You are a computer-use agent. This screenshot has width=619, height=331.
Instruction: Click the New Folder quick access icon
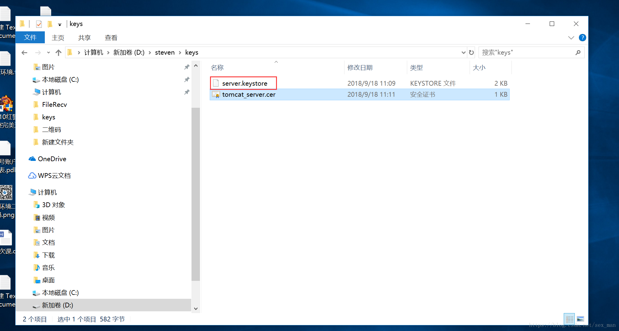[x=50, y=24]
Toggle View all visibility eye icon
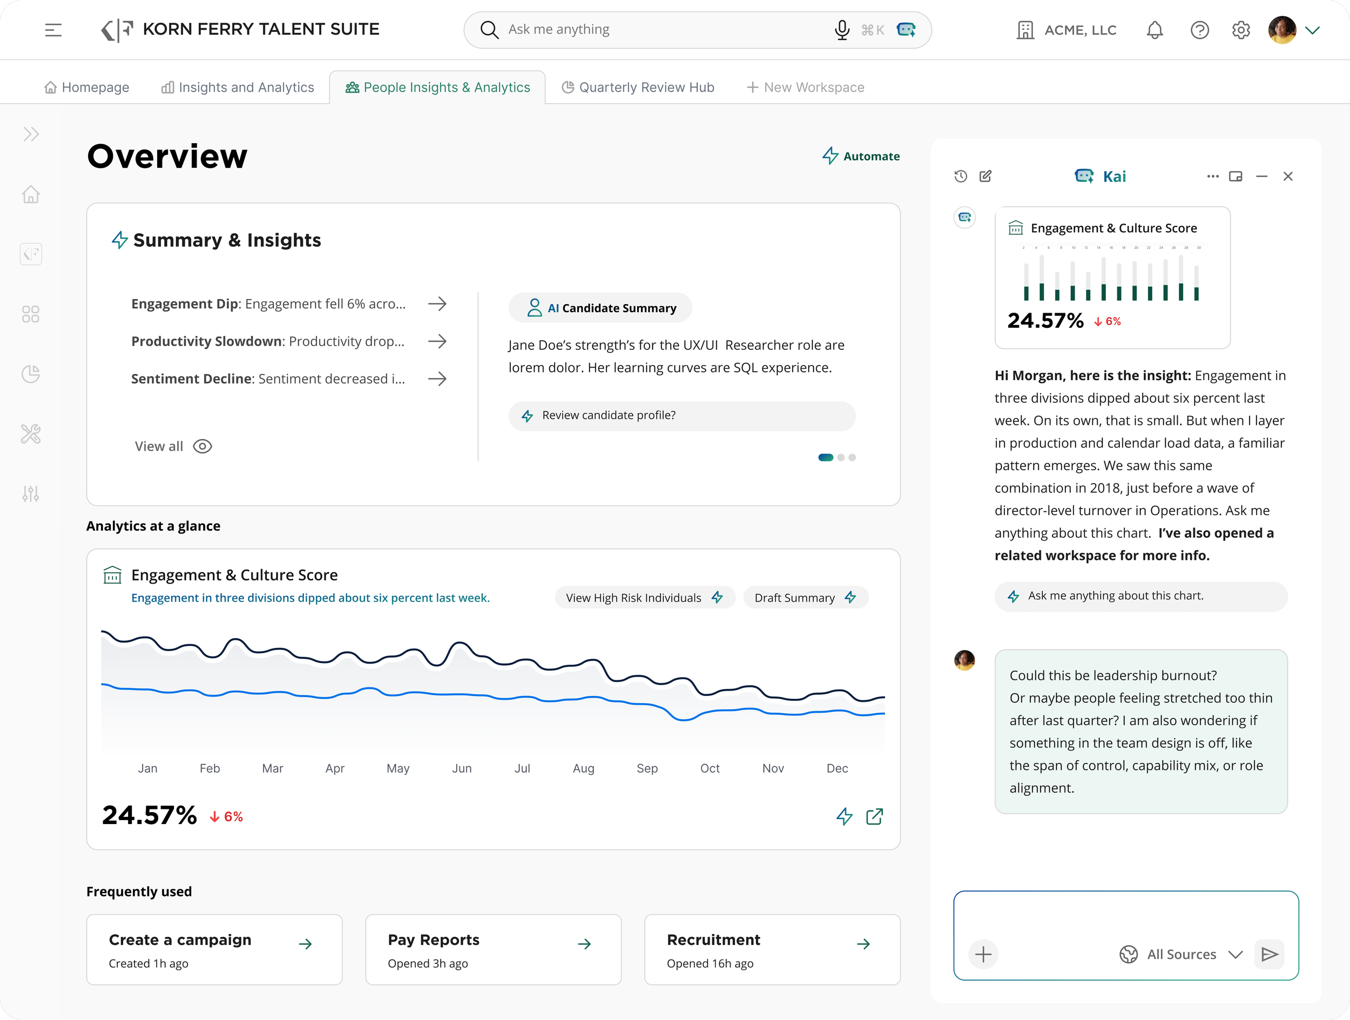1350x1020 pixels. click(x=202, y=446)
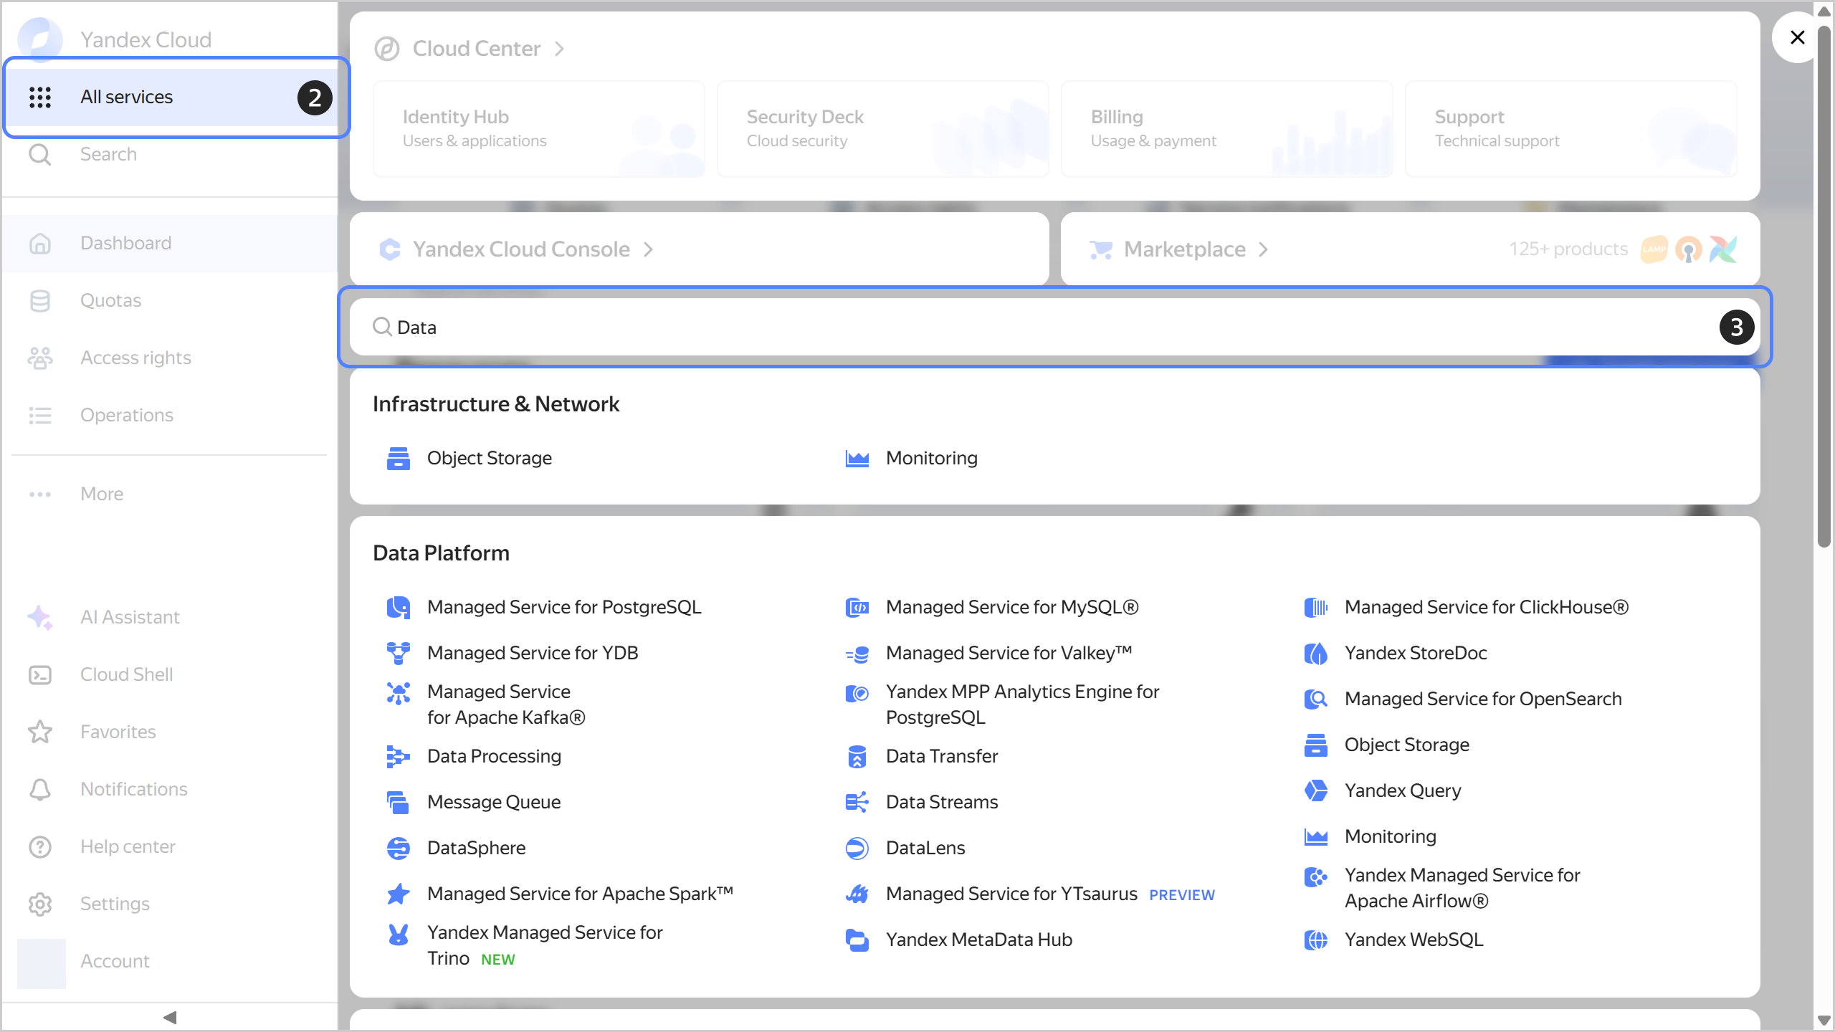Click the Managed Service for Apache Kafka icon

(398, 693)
^^^^^^^^
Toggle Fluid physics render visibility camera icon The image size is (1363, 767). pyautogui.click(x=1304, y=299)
^^^^^^^^
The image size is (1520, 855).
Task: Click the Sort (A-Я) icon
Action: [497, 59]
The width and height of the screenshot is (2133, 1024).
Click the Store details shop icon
^^^^^^^^
▸ **Exercise brief**: Since only part of the listing is wanted, copy exactly the lines from the one holding "The width and" to the one holding "Click the Store details shop icon", both included.

▸ **Result of the task**:
The width and height of the screenshot is (2133, 1024).
Click the Store details shop icon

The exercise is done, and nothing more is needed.